Records from a dataset ::
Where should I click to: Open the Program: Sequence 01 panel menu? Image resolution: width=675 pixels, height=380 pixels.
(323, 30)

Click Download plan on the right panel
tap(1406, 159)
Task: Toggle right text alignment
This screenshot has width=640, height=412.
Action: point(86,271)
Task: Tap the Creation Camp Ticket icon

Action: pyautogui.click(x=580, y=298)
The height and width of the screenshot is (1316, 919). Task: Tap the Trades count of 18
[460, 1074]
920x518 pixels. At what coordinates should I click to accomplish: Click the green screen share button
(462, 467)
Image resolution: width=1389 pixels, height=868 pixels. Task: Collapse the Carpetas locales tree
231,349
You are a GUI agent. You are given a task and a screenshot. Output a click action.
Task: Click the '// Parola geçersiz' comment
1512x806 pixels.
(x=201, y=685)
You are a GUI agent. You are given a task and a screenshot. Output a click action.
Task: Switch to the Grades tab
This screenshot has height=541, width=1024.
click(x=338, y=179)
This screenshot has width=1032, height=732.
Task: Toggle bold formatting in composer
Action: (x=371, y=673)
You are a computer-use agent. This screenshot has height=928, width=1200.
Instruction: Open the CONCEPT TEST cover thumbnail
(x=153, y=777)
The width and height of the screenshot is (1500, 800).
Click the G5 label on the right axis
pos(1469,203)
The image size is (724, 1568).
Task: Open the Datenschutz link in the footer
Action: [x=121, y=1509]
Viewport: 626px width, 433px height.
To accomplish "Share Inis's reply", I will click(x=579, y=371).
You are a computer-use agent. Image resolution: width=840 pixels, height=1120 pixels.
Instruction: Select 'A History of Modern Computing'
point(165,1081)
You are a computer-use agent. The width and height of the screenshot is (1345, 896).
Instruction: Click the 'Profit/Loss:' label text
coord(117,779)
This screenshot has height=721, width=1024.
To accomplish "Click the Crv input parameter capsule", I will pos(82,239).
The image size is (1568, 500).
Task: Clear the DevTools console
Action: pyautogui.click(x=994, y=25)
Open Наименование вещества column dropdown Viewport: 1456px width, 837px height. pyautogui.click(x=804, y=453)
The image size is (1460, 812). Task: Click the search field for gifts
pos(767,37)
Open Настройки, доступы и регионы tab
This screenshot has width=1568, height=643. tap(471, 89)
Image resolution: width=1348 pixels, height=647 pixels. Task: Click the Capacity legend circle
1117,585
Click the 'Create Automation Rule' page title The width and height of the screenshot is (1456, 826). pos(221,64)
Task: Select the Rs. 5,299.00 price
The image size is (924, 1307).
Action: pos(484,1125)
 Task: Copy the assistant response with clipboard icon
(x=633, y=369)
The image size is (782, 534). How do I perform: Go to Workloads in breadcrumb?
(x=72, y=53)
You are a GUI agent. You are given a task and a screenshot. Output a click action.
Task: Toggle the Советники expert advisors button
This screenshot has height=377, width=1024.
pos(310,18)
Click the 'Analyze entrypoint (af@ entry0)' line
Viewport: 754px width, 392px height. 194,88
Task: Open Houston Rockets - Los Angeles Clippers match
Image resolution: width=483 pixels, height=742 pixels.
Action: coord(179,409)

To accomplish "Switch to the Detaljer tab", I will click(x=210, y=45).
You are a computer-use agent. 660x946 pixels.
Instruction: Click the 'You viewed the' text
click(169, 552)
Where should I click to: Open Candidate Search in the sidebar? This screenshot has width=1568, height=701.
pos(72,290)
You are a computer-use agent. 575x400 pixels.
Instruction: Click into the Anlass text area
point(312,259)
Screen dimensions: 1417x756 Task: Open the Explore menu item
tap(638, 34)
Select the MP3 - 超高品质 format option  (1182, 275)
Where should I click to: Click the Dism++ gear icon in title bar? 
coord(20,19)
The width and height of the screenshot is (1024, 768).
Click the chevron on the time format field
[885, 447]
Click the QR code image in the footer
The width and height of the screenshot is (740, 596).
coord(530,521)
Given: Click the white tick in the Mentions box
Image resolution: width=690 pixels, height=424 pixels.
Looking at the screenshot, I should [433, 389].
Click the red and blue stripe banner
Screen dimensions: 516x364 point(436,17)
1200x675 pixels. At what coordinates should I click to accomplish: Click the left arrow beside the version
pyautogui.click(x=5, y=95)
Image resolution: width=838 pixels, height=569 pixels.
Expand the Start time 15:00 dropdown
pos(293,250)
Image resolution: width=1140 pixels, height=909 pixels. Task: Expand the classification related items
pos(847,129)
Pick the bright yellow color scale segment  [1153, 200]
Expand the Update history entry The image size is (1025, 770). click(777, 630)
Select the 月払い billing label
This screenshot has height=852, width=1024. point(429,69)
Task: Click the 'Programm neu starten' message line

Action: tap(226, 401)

Problem to work on :: Going through the data above, count each line that contains "Switch" and give only that figure.

Solution to the exercise :: 2